◆ YOUR TASK:
Please copy out the material below word for word, from its first line to its last.

◆ DATA:
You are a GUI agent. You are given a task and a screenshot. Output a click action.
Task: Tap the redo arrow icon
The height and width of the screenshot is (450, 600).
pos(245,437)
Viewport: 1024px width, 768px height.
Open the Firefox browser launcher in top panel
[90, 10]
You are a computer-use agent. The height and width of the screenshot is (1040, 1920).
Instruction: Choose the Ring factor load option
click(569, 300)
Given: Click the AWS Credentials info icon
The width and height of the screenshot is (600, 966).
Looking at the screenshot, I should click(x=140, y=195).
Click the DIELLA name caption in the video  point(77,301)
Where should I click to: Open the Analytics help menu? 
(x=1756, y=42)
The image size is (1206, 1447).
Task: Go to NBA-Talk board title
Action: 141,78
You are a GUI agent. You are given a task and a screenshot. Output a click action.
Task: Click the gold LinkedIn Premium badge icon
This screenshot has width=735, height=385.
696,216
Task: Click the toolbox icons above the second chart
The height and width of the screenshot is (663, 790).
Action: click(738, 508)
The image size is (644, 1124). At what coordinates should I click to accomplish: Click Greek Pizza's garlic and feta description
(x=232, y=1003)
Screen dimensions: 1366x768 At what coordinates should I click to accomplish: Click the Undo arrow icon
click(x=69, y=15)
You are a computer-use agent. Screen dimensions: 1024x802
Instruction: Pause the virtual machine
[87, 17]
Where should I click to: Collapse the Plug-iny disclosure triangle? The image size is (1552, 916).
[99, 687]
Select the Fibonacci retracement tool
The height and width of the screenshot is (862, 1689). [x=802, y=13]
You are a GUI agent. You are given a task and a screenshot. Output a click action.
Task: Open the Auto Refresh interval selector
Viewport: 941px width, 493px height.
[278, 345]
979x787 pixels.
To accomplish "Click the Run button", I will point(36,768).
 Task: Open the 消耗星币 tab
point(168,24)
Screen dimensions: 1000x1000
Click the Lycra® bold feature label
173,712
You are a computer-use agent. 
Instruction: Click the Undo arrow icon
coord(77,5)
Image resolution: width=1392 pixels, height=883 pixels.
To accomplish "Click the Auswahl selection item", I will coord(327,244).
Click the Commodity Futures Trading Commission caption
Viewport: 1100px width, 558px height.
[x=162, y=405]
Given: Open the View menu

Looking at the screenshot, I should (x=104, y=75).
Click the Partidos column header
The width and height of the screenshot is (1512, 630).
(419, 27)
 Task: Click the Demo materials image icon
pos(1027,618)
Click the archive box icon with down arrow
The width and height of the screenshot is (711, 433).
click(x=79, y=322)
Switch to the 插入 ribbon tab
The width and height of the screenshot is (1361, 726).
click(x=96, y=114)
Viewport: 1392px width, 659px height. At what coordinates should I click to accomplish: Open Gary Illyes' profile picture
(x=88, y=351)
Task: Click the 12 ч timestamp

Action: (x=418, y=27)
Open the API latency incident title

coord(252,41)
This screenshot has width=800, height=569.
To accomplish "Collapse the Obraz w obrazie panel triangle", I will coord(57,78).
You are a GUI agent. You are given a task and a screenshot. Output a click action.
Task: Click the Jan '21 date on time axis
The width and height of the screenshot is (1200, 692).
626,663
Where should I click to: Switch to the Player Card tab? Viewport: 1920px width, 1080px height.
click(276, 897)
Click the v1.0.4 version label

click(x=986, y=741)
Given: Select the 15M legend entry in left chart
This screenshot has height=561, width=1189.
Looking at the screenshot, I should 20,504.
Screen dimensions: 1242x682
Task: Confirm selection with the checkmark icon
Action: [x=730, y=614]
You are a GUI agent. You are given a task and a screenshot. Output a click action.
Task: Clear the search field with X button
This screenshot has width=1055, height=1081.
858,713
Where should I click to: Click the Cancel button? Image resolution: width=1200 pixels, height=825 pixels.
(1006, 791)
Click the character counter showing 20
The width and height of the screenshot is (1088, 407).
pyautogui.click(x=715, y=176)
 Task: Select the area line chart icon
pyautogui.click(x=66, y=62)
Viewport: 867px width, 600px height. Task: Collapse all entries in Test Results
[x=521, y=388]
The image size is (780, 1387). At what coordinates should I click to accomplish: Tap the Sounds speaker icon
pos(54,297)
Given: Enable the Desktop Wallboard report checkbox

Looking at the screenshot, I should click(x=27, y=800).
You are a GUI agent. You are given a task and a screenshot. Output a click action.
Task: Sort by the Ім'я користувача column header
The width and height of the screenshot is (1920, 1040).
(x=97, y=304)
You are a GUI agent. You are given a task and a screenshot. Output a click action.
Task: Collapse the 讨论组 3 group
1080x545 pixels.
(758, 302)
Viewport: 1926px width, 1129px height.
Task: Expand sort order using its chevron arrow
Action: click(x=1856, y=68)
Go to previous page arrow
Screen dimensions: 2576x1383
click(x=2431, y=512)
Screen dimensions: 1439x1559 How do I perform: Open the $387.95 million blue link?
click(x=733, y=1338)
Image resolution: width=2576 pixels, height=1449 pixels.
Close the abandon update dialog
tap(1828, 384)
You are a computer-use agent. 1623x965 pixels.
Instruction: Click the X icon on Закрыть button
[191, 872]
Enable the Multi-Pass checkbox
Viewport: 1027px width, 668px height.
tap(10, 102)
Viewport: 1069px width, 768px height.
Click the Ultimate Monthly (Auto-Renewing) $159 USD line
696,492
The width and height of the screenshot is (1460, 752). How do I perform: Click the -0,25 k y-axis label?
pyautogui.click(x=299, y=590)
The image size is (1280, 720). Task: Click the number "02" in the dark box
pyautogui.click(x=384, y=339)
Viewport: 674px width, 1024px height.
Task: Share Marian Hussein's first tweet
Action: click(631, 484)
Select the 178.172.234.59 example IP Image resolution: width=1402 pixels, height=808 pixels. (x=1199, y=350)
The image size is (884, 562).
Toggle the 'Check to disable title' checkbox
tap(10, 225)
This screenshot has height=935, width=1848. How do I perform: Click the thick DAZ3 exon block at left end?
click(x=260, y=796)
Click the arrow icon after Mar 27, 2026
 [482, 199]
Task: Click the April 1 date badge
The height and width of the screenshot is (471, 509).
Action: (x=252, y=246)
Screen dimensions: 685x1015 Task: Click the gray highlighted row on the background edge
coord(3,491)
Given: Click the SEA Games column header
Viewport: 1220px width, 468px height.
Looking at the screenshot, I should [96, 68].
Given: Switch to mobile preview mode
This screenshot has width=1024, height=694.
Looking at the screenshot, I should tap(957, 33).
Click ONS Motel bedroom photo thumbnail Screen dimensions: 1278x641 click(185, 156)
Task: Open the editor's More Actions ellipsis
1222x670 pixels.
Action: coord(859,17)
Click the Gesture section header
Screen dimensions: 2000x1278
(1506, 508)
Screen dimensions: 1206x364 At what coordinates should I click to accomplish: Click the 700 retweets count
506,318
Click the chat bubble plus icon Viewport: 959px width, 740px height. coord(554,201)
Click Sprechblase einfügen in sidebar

◆ RESULT:
You are a GUI agent. You are given a task and a screenshot. Output a click action.
Task: Tap the redo arrow icon
The height and width of the screenshot is (450, 600).
pos(245,437)
Viewport: 1024px width, 768px height.
Open the Firefox browser launcher in top panel
[90, 10]
You are a computer-use agent. The height and width of the screenshot is (1040, 1920).
Instruction: Choose the Ring factor load option
click(569, 300)
Given: Click the AWS Credentials info icon
The width and height of the screenshot is (600, 966).
Looking at the screenshot, I should click(x=140, y=195).
Click the DIELLA name caption in the video  point(77,301)
Where should I click to: Open the Analytics help menu? 
(x=1756, y=42)
The image size is (1206, 1447).
Task: Go to NBA-Talk board title
Action: 141,78
You are a GUI agent. You are given a task and a screenshot. Output a click action.
Task: Click the gold LinkedIn Premium badge icon
This screenshot has width=735, height=385.
696,216
Task: Click the toolbox icons above the second chart
The height and width of the screenshot is (663, 790).
Action: click(738, 508)
The image size is (644, 1124). At what coordinates should I click to accomplish: Click Greek Pizza's garlic and feta description
(x=232, y=1003)
Screen dimensions: 1366x768 At what coordinates should I click to accomplish: Click the Undo arrow icon
click(x=69, y=15)
You are a computer-use agent. Screen dimensions: 1024x802
Instruction: Pause the virtual machine
[87, 17]
Where should I click to: Collapse the Plug-iny disclosure triangle? The image size is (1552, 916).
[99, 687]
Select the Fibonacci retracement tool
The height and width of the screenshot is (862, 1689). [x=802, y=13]
You are a GUI agent. You are given a task and a screenshot. Output a click action.
Task: Open the Auto Refresh interval selector
Viewport: 941px width, 493px height.
[278, 345]
979x787 pixels.
To accomplish "Click the Run button", I will point(36,768).
 Task: Open the 消耗星币 tab
point(168,24)
Screen dimensions: 1000x1000
Click the Lycra® bold feature label
173,712
You are a computer-use agent. 
Instruction: Click the Undo arrow icon
coord(77,5)
Image resolution: width=1392 pixels, height=883 pixels.
To accomplish "Click the Auswahl selection item", I will coord(327,244).
Click the Commodity Futures Trading Commission caption
Viewport: 1100px width, 558px height.
[x=162, y=405]
Given: Open the View menu

Looking at the screenshot, I should (x=104, y=75).
Click the Partidos column header
The width and height of the screenshot is (1512, 630).
(419, 27)
 Task: Click the Demo materials image icon
pos(1027,618)
Click the archive box icon with down arrow
The width and height of the screenshot is (711, 433).
click(x=79, y=322)
Switch to the 插入 ribbon tab
The width and height of the screenshot is (1361, 726).
click(x=96, y=114)
Viewport: 1392px width, 659px height. At what coordinates should I click to accomplish: Open Gary Illyes' profile picture
(x=88, y=351)
Task: Click the 12 ч timestamp

Action: (x=418, y=27)
Open the API latency incident title

coord(252,41)
This screenshot has width=800, height=569.
To accomplish "Collapse the Obraz w obrazie panel triangle", I will coord(57,78).
You are a GUI agent. You are given a task and a screenshot. Output a click action.
Task: Click the Jan '21 date on time axis
The width and height of the screenshot is (1200, 692).
626,663
Where should I click to: Switch to the Player Card tab? Viewport: 1920px width, 1080px height.
click(276, 897)
Click the v1.0.4 version label

click(x=986, y=741)
Given: Select the 15M legend entry in left chart
This screenshot has height=561, width=1189.
Looking at the screenshot, I should 20,504.
Screen dimensions: 1242x682
Task: Confirm selection with the checkmark icon
Action: [x=730, y=614]
You are a GUI agent. You are given a task and a screenshot. Output a click action.
Task: Clear the search field with X button
This screenshot has width=1055, height=1081.
858,713
Where should I click to: Click the Cancel button? Image resolution: width=1200 pixels, height=825 pixels.
(1006, 791)
Click the character counter showing 20
The width and height of the screenshot is (1088, 407).
pyautogui.click(x=715, y=176)
 Task: Select the area line chart icon
pyautogui.click(x=66, y=62)
Viewport: 867px width, 600px height. Task: Collapse all entries in Test Results
[x=521, y=388]
The image size is (780, 1387). At what coordinates should I click to accomplish: Tap the Sounds speaker icon
pos(54,297)
Given: Enable the Desktop Wallboard report checkbox

Looking at the screenshot, I should click(x=27, y=800).
You are a GUI agent. You are given a task and a screenshot. Output a click action.
Task: Sort by the Ім'я користувача column header
The width and height of the screenshot is (1920, 1040).
(x=97, y=304)
You are a GUI agent. You are given a task and a screenshot. Output a click action.
Task: Collapse the 讨论组 3 group
1080x545 pixels.
(758, 302)
Viewport: 1926px width, 1129px height.
Task: Expand sort order using its chevron arrow
Action: click(x=1856, y=68)
Go to previous page arrow
Screen dimensions: 2576x1383
click(x=2431, y=512)
Screen dimensions: 1439x1559 How do I perform: Open the $387.95 million blue link?
click(x=733, y=1338)
Image resolution: width=2576 pixels, height=1449 pixels.
Close the abandon update dialog
tap(1828, 384)
You are a computer-use agent. 1623x965 pixels.
Instruction: Click the X icon on Закрыть button
[191, 872]
Enable the Multi-Pass checkbox
Viewport: 1027px width, 668px height.
tap(10, 102)
Viewport: 1069px width, 768px height.
Click the Ultimate Monthly (Auto-Renewing) $159 USD line
696,492
The width and height of the screenshot is (1460, 752). How do I perform: Click the -0,25 k y-axis label?
pyautogui.click(x=299, y=590)
The image size is (1280, 720). Task: Click the number "02" in the dark box
pyautogui.click(x=384, y=339)
Viewport: 674px width, 1024px height.
Task: Share Marian Hussein's first tweet
Action: click(631, 484)
Select the 178.172.234.59 example IP Image resolution: width=1402 pixels, height=808 pixels. (x=1199, y=350)
The image size is (884, 562).
Toggle the 'Check to disable title' checkbox
tap(10, 225)
This screenshot has height=935, width=1848. How do I perform: Click the thick DAZ3 exon block at left end?
click(x=260, y=796)
Click the arrow icon after Mar 27, 2026
 [482, 199]
Task: Click the April 1 date badge
The height and width of the screenshot is (471, 509).
Action: (x=252, y=246)
Screen dimensions: 685x1015 Task: Click the gray highlighted row on the background edge
coord(3,491)
Given: Click the SEA Games column header
Viewport: 1220px width, 468px height.
Looking at the screenshot, I should [96, 68].
Given: Switch to mobile preview mode
This screenshot has width=1024, height=694.
Looking at the screenshot, I should tap(957, 33).
Click ONS Motel bedroom photo thumbnail Screen dimensions: 1278x641 click(185, 156)
Task: Open the editor's More Actions ellipsis
1222x670 pixels.
Action: coord(859,17)
Click the Gesture section header
Screen dimensions: 2000x1278
(1506, 508)
Screen dimensions: 1206x364 At what coordinates should I click to accomplish: Click the 700 retweets count
506,318
Click the chat bubble plus icon Viewport: 959px width, 740px height. coord(554,201)
Click Sprechblase einfügen in sidebar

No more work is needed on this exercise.